_WRITTEN TASK_. In the forum thread on protecting tools from theft, rewrite the paragraph beginning "I clean what I am done with" as a short list, keeping its main facts.

# How Do You Keep Tools and Supplies Safe From Theft?



## admin (Jan 4, 2010)

View attachment 27274


What steps do you take to help prevent theft of your tools, supplies, and equipment?


----------



## embella plaster (Sep 21, 2013)

Cctv covers my house and locals know i have some bad family who do really bad things for money so dont bother :thumbup:


----------



## chris (Apr 13, 2011)

Cricket said:


> View attachment 27274
> 
> 
> What steps do you take to help prevent theft of your tools, supplies, and equipment?


 Treat people right and hope that good karma works cause if someone wants to burn you it wont matter what you do !:thumbsup:


----------



## loudcry184 (Jan 26, 2014)

I clean what I am done with and stick the others in the corner of a closet nearest to the door so people can't see them when they look in it from outside the door.


----------



## gazman (Apr 29, 2011)

I take all tools home every night, and leave a minimum amount of material on site.


----------



## embella plaster (Sep 21, 2013)

gazman said:


> I take all tools home every night, and leave a minimum amount of material on site.


Ur up nice and early gaz i am sitting on site waiting till 6.30 am to start generator up


----------



## gazman (Apr 29, 2011)

Got a big day today, have to cornice and sand a house today on my own. At least the garage is done.


----------



## moore (Dec 2, 2010)

Tina and Tammy !!


----------



## MrWillys (Mar 10, 2014)

_PROVIDED DATA_.
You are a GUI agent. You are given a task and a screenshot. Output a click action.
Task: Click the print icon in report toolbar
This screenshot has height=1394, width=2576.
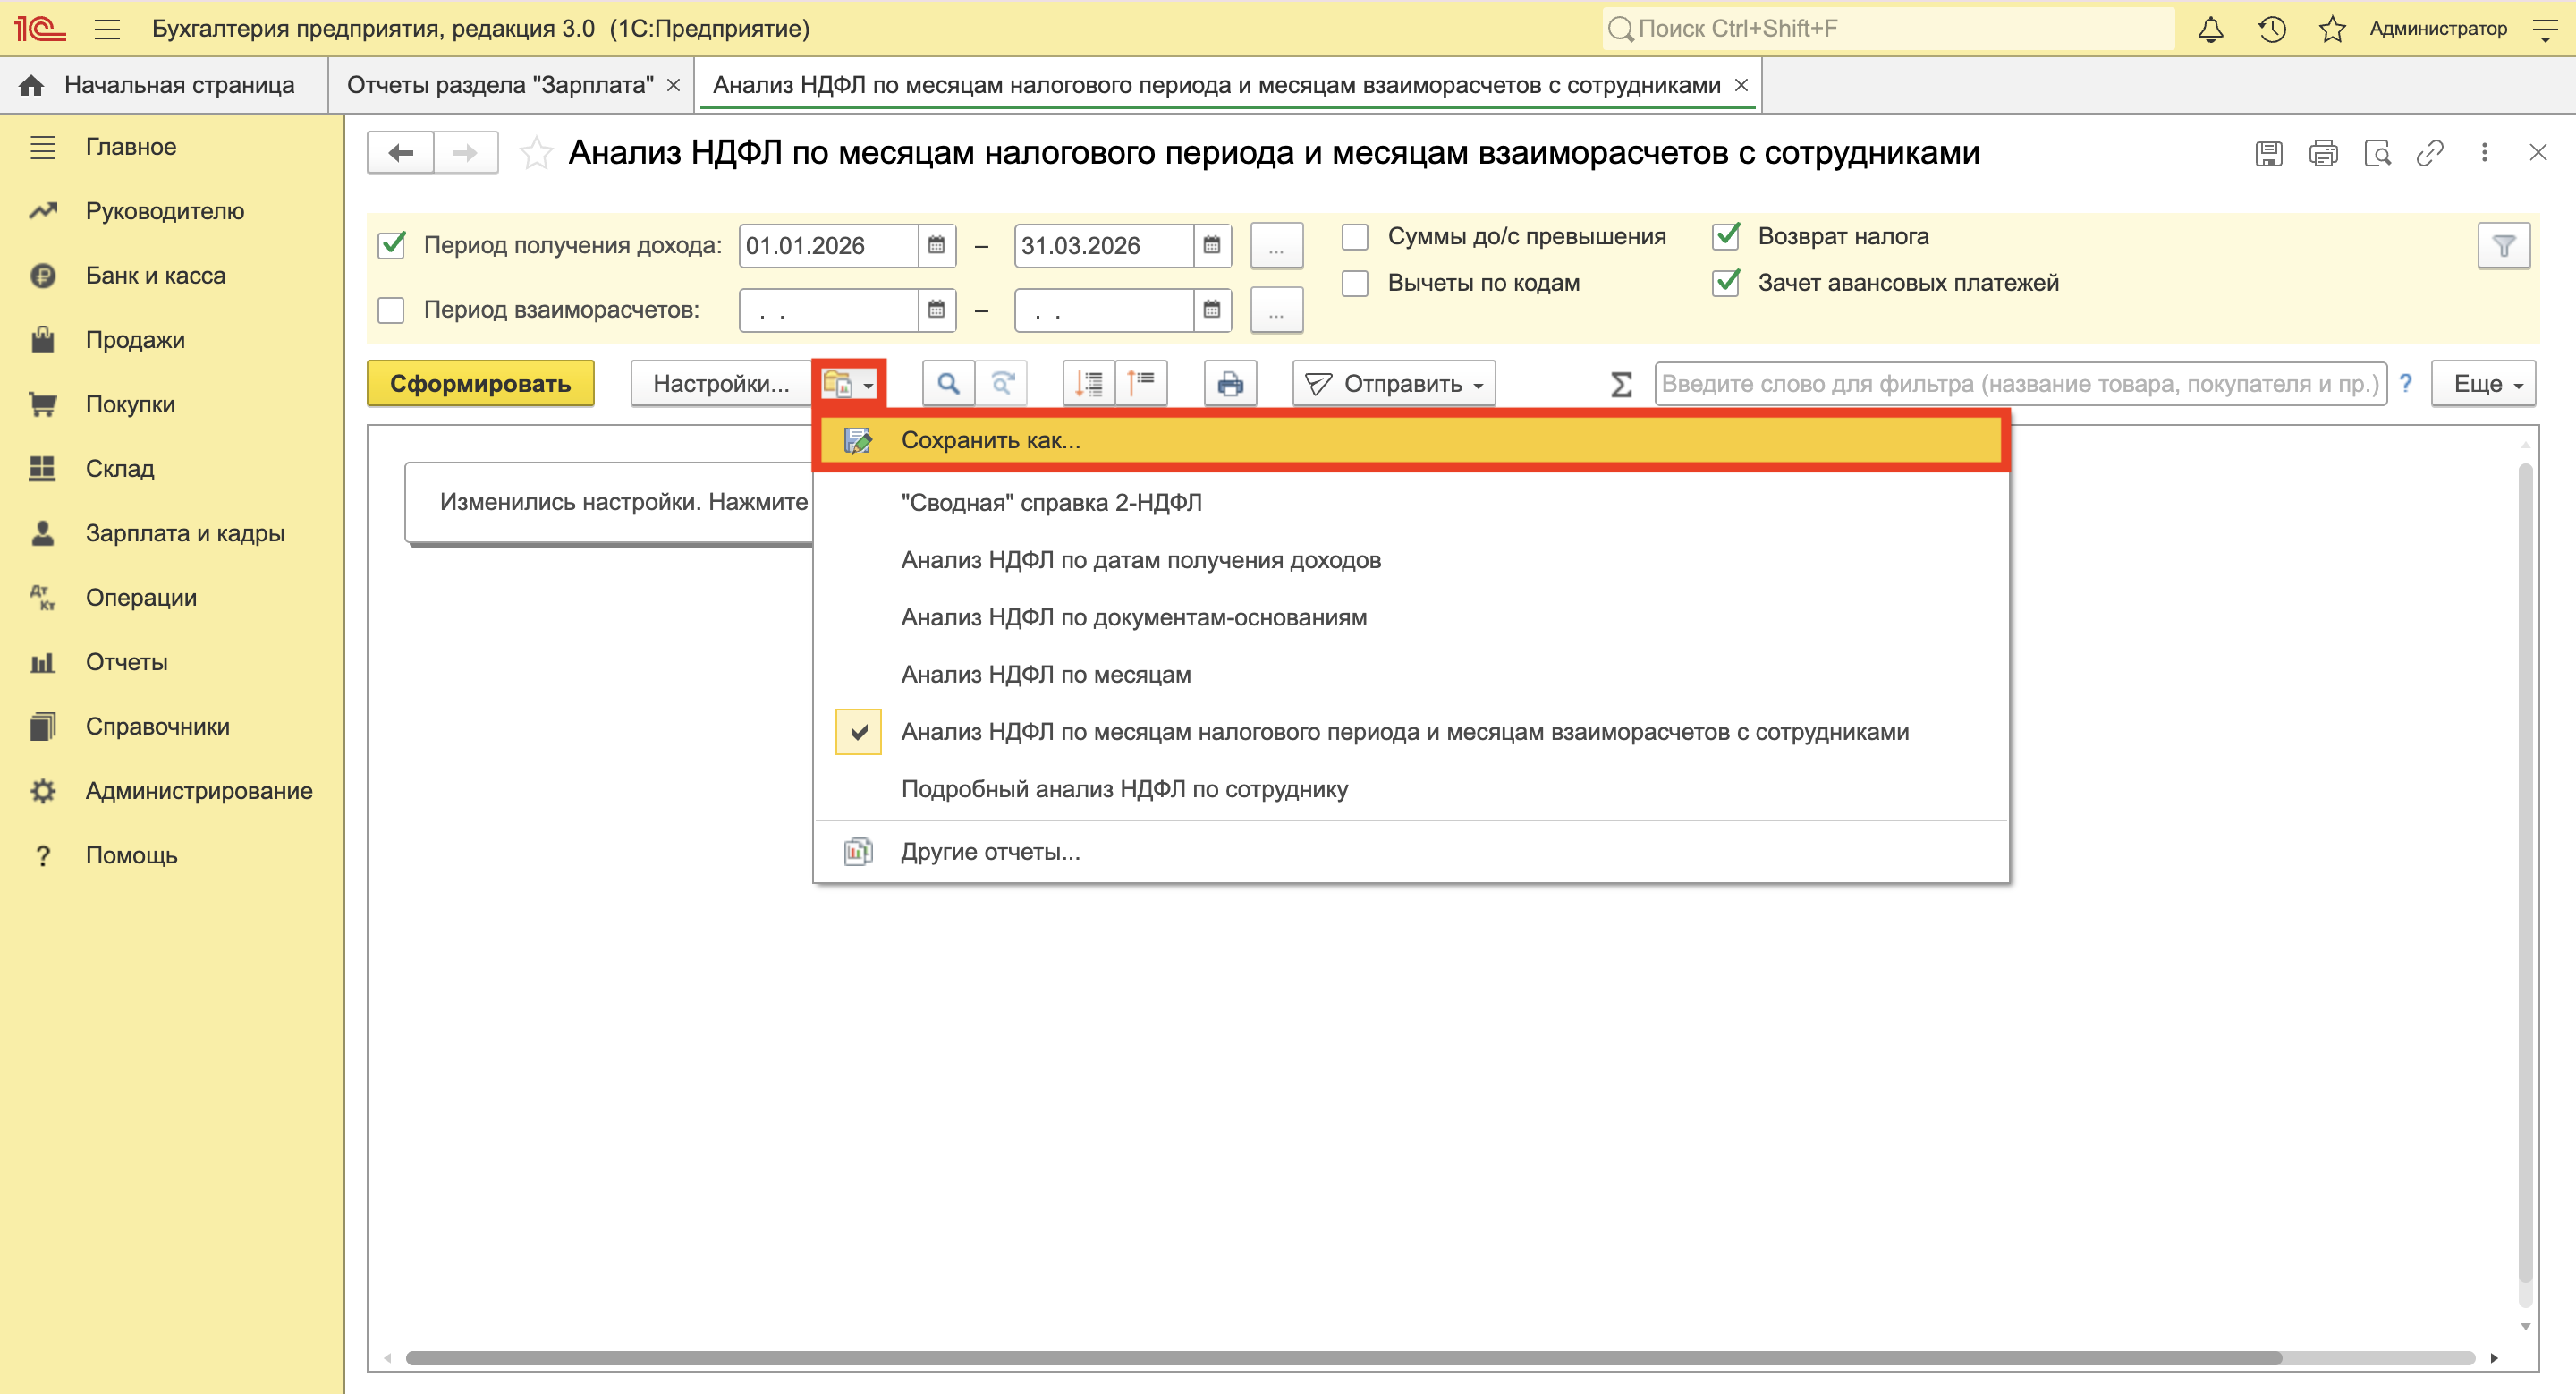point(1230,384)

==

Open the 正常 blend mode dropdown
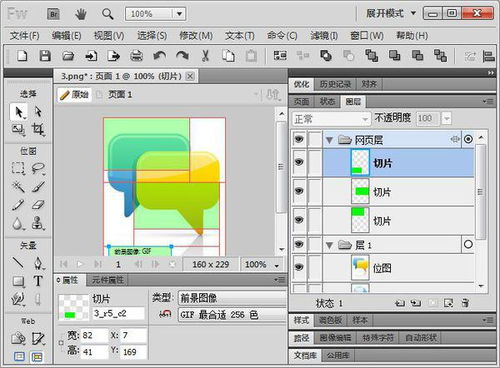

...

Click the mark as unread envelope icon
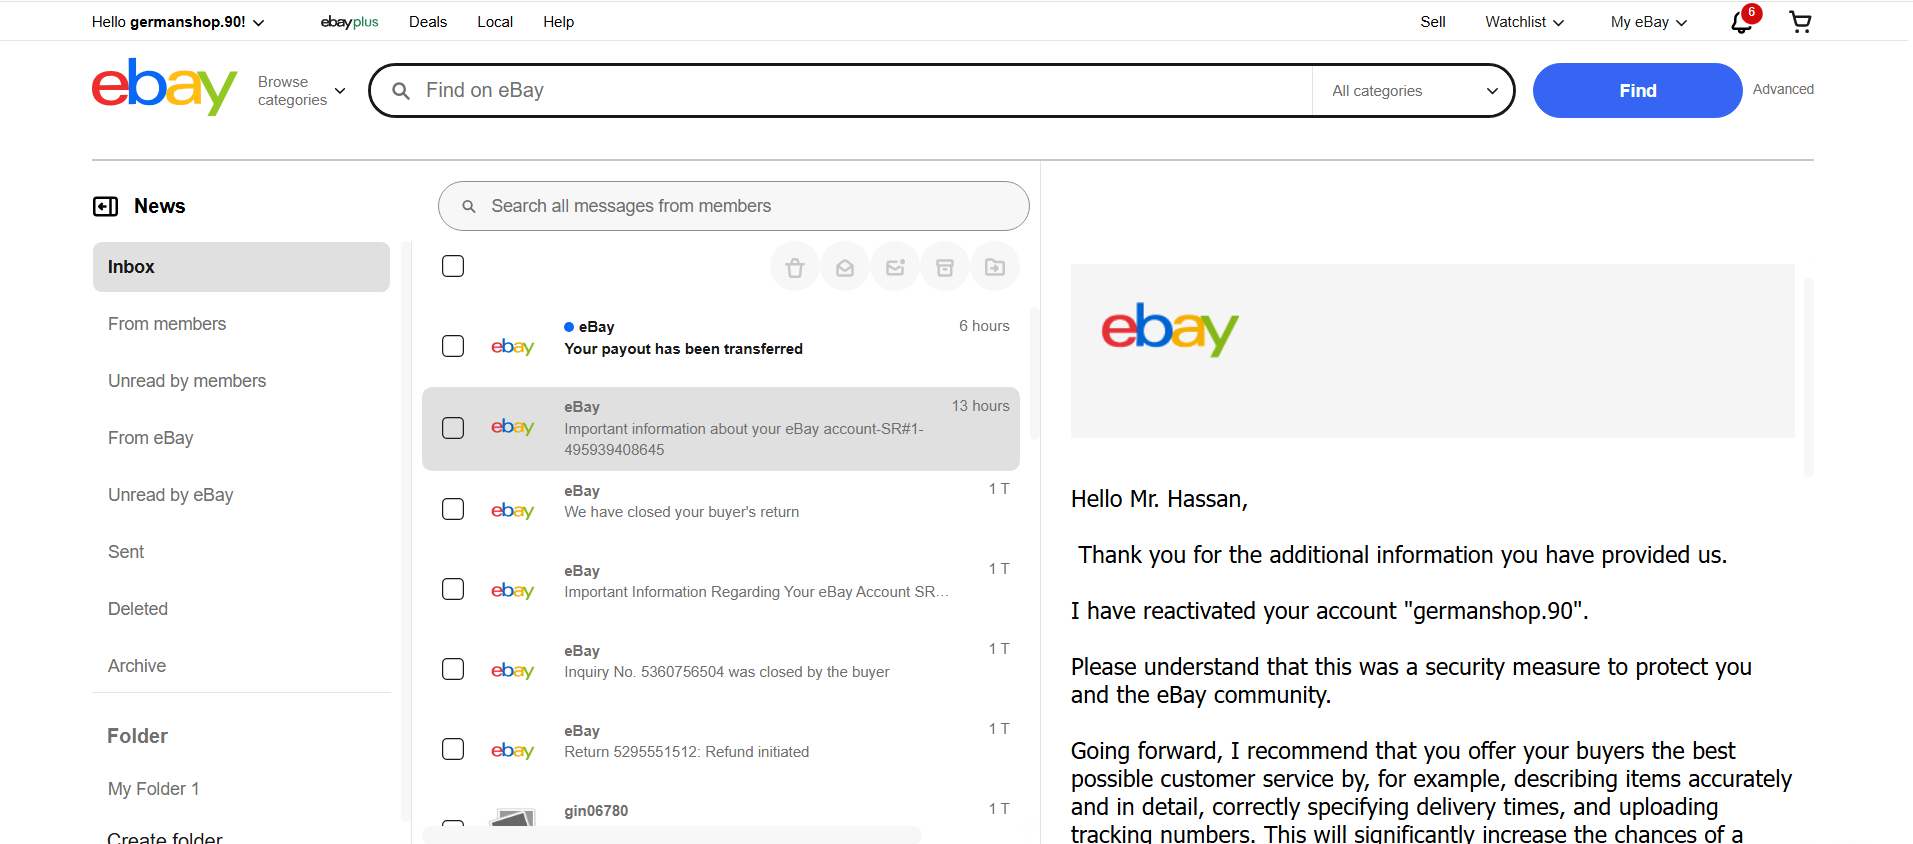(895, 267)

_ANSWER TO THE EXERCISE_.
- Clean the items that are no longer needed.
- Place the rest in the corner of a closet nearest the door, out of view of anyone looking in from outside the door.